Quoted text:
In this paper, we aim to explore and gain proficiency with super-resolution GAN architectures by transforming a simple single-image super-resolution model into a video super-resolution model and achieving a significant performance improvement. Our primary objective is to develop expertise rather than to utilize current state-of-the-art models. However, the insights and techniques derived from our research could potentially be applied to enhance existing state-of-the-art models and contribute to the advancement of the field.

## 2 Related Work

### 2.1 Generative Adversarial Networks

Generative Adversarial Networks (GANs) represent a groundbreaking advancement in the field of machine learning and artificial intelligence, first introduced by Ian Goodfellow and his colleagues in 2014(3). GANs consist of two primary components: the generator and the discriminator. In the context of video super-resolution, the generator's role is to upscale low-resolution video frames to higher resolution, aiming to produce images that are perceptually indistinguishable from true high-resolution frames. The discriminator, on the other hand, evaluates both the real high-resolution framesand the generated frames, attempting to discern between the two. Through this adversarial process, the generator is continually refined to produce more realistic and detailed frames. This framework is particularly advantageous for video super-resolution because it encourages the generation of high-frequency details and textures, which are crucial for achieving visually appealing results. Additionally, advanced variants of GANs, such as recurrent GANs or those incorporating temporal coherence mechanisms, further enhance the model’s ability to maintain consistency across video frames, addressing challenges unique to video data. This adversarial approach, therefore, provides a robust and effective solution for enhancing video resolution. In addition to the architecture, the paper also discusses the advantages and disadvantages of using GANs compared to previous modeling frameworks. Additionally, it elaborates on the theoretical outcomes expected from the mini-batch stochastic gradient descent training of GANs and presents experimental results on the MNIST, TFD, and CIFAR-10 datasets. The innovative framework of GANs has since catalyzed significant progress in various applications, including image synthesis, video generation, and super-resolution, making it a pivotal technique in contemporary deep learning research. This architecture serves as the foundation for our model’s approach to video super-resolution.

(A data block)
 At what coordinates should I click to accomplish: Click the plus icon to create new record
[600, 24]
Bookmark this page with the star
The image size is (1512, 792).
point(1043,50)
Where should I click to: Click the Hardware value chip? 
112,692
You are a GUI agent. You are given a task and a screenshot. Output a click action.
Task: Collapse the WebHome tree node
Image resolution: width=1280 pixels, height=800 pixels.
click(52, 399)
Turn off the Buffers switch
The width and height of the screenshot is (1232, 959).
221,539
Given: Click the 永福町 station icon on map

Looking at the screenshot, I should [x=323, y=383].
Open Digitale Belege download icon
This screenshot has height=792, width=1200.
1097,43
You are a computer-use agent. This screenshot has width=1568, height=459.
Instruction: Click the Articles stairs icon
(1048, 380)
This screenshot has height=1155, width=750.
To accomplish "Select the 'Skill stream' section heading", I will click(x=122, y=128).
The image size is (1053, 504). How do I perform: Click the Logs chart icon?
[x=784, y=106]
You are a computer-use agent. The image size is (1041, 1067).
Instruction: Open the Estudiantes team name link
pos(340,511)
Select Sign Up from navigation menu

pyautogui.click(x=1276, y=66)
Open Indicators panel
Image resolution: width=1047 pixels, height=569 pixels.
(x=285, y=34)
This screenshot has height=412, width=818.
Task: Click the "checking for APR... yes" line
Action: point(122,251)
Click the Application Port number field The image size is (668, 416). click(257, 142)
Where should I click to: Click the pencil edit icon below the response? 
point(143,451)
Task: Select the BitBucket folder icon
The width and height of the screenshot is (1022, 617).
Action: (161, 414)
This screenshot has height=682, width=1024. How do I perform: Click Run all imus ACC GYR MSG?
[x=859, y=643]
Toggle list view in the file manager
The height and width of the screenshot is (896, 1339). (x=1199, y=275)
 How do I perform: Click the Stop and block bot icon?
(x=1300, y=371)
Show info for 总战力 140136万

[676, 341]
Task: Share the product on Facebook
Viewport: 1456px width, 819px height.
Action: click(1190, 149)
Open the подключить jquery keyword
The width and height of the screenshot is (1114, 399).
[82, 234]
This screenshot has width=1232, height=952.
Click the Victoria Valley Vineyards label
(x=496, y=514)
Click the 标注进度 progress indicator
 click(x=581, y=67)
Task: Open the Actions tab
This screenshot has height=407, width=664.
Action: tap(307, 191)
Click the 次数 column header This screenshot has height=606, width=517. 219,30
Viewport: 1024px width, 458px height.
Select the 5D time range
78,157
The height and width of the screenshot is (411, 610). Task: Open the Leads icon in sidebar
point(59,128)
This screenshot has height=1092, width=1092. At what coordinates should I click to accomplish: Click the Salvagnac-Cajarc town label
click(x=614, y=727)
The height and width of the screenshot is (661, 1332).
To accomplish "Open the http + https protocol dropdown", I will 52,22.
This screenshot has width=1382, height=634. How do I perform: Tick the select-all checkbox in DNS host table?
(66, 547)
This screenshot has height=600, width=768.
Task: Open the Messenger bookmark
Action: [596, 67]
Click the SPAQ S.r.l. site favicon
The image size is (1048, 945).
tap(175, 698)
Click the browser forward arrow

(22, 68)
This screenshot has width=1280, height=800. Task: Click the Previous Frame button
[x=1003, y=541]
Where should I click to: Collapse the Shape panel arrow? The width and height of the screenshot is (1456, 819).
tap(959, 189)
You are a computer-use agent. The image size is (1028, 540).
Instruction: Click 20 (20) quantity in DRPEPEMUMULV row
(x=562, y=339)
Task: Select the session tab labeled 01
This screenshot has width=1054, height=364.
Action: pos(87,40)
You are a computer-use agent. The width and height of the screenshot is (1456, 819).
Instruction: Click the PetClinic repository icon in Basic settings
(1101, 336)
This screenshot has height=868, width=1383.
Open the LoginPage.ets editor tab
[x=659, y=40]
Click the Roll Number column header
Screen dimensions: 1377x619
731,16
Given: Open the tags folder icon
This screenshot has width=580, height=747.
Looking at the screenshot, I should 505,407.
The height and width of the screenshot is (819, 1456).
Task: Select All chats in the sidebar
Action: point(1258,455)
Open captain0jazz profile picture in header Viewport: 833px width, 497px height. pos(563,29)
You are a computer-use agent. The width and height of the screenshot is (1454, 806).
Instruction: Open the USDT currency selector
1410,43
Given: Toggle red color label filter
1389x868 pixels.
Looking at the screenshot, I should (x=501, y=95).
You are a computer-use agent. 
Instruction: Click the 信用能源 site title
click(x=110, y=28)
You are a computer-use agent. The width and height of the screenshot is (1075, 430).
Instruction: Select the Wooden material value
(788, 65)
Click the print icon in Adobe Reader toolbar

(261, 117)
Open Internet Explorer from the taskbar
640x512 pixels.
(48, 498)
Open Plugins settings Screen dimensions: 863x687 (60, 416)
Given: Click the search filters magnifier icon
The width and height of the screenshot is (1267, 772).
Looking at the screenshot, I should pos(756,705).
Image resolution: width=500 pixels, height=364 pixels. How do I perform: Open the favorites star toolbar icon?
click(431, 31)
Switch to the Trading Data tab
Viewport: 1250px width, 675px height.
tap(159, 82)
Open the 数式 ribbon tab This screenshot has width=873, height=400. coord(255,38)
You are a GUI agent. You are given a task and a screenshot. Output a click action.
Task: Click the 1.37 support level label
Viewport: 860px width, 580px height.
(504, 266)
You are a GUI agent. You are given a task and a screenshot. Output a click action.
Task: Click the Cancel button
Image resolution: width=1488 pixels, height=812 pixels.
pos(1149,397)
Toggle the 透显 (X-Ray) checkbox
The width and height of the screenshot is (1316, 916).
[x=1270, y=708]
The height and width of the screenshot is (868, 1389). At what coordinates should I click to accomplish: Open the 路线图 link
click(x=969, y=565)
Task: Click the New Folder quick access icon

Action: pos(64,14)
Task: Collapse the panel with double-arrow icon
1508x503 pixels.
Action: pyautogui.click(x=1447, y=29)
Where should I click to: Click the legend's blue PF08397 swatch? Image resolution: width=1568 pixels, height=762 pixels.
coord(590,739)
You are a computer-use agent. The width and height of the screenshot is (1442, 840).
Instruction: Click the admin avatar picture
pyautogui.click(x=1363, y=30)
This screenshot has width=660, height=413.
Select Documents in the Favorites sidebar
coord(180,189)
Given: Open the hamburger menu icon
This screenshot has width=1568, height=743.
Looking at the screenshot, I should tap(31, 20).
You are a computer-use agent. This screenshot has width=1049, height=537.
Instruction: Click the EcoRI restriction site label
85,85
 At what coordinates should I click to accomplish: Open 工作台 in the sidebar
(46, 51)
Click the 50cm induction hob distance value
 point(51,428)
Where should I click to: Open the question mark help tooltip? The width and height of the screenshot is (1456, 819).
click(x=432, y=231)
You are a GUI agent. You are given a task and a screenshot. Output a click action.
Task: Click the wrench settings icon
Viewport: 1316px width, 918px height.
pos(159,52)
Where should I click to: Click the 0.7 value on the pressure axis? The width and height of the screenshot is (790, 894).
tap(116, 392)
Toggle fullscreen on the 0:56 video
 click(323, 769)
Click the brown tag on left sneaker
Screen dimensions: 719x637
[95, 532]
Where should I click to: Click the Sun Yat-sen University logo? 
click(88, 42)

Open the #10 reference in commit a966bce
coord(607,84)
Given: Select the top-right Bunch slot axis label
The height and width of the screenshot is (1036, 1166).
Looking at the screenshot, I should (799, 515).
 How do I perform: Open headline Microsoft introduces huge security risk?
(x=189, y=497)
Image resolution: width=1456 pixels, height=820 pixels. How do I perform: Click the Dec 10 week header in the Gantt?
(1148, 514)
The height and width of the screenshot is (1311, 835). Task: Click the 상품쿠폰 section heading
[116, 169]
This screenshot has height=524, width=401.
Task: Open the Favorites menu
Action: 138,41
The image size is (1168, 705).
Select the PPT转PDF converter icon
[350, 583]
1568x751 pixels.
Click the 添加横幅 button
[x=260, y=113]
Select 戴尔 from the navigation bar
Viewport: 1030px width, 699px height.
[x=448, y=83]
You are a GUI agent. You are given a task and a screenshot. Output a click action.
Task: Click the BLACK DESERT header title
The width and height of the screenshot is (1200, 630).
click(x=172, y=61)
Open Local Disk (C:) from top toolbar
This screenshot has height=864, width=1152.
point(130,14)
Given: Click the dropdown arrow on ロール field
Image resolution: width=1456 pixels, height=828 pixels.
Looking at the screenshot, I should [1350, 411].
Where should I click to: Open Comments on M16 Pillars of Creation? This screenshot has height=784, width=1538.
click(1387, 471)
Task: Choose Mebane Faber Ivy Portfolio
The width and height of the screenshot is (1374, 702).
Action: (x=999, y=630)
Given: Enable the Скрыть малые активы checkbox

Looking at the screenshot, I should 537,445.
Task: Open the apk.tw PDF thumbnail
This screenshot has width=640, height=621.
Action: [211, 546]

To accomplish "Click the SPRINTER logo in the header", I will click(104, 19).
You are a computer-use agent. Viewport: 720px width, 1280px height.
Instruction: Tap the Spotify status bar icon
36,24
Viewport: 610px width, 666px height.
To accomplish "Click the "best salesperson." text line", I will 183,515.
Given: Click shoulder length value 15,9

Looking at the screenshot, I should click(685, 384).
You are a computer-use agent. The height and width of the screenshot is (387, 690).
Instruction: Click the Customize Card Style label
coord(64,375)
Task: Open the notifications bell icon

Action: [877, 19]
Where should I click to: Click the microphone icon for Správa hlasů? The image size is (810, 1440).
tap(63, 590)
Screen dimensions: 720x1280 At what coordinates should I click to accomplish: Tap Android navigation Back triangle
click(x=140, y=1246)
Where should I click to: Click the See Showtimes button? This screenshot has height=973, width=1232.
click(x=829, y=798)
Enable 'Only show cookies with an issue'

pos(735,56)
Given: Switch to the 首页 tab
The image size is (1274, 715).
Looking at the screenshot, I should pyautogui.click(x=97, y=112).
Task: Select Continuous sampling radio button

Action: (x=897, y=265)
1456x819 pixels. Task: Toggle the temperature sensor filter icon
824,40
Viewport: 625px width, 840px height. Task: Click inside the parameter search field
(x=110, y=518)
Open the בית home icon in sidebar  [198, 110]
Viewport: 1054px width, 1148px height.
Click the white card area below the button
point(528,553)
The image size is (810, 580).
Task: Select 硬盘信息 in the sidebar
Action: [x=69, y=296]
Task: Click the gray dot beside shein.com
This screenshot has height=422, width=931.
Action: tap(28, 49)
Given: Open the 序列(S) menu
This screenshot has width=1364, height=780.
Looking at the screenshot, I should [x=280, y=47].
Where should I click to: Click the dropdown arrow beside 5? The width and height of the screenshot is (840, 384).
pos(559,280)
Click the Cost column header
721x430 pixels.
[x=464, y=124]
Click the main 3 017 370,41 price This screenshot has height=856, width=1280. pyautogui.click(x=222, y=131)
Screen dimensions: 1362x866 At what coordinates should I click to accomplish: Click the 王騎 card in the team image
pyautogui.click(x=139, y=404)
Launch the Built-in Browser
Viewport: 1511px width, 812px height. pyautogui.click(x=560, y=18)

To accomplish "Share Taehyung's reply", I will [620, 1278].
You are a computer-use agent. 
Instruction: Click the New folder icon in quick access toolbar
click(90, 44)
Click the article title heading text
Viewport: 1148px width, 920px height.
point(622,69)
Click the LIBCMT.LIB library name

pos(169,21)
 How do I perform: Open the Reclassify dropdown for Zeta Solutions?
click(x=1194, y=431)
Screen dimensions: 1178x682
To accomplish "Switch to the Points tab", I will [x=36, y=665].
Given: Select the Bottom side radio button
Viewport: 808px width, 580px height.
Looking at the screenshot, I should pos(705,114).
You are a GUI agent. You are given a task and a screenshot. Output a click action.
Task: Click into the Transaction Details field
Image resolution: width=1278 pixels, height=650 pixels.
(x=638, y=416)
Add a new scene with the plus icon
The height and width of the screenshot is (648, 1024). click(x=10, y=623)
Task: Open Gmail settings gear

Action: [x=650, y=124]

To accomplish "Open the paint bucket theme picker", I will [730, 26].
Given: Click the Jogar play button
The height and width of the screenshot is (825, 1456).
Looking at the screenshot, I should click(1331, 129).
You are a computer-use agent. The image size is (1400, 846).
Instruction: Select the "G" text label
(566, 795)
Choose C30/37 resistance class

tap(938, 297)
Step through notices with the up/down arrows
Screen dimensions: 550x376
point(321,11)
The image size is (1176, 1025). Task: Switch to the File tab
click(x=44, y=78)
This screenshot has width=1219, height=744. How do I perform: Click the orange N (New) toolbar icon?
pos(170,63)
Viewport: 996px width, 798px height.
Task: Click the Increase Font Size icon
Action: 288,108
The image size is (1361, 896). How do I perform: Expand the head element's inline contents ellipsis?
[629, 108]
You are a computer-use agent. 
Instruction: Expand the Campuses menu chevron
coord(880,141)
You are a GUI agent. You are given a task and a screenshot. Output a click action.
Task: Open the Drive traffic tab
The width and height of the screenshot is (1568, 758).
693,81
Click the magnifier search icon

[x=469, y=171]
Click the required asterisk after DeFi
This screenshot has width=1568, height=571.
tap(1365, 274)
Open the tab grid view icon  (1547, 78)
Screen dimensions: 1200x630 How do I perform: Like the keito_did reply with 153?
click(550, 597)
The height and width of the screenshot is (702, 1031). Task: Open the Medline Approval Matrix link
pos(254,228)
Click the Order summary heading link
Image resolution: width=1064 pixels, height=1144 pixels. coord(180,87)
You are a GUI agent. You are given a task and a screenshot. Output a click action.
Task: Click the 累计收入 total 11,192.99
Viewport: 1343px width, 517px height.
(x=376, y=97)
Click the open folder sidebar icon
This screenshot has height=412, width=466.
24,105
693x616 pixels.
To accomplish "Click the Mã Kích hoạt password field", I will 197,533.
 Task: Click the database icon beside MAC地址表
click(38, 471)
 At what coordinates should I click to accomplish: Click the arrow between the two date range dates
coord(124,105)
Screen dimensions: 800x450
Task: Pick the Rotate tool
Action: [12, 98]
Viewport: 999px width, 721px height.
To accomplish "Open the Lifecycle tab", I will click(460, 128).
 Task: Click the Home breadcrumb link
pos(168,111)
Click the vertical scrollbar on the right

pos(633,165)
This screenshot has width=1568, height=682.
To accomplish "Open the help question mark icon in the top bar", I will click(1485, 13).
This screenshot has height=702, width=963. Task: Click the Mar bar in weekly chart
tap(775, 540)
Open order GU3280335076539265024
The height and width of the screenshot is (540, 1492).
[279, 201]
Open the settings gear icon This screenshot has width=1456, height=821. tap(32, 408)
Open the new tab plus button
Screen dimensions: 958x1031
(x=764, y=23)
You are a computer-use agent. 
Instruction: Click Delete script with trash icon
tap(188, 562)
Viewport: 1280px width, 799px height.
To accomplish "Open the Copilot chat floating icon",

Written instruction 1:
Retype the passage on super-resolution GANs from "In this paper, we" through "of the field.".
Written instruction 2:
Answer these questions from the passage on super-resolution GANs:
(a) Who first introduced GANs, and in what year?
(b) What are the two primary components of a GAN?
(c) Which three datasets are named for the experimental results?
Work only from the passage on super-resolution GANs, not the listing.

Full output 1:
In this paper, we aim to explore and gain proficiency with super-resolution GAN architectures by transforming a simple single-image super-resolution model into a video super-resolution model and achieving a significant performance improvement. Our primary objective is to develop expertise rather than to utilize current state-of-the-art models. However, the insights and techniques derived from our research could potentially be applied to enhance existing state-of-the-art models and contribute to the advancement of the field.

Full output 2:
(a) Ian Goodfellow and his colleagues, in 2014.
(b) The generator and the discriminator.
(c) MNIST, TFD, and CIFAR-10.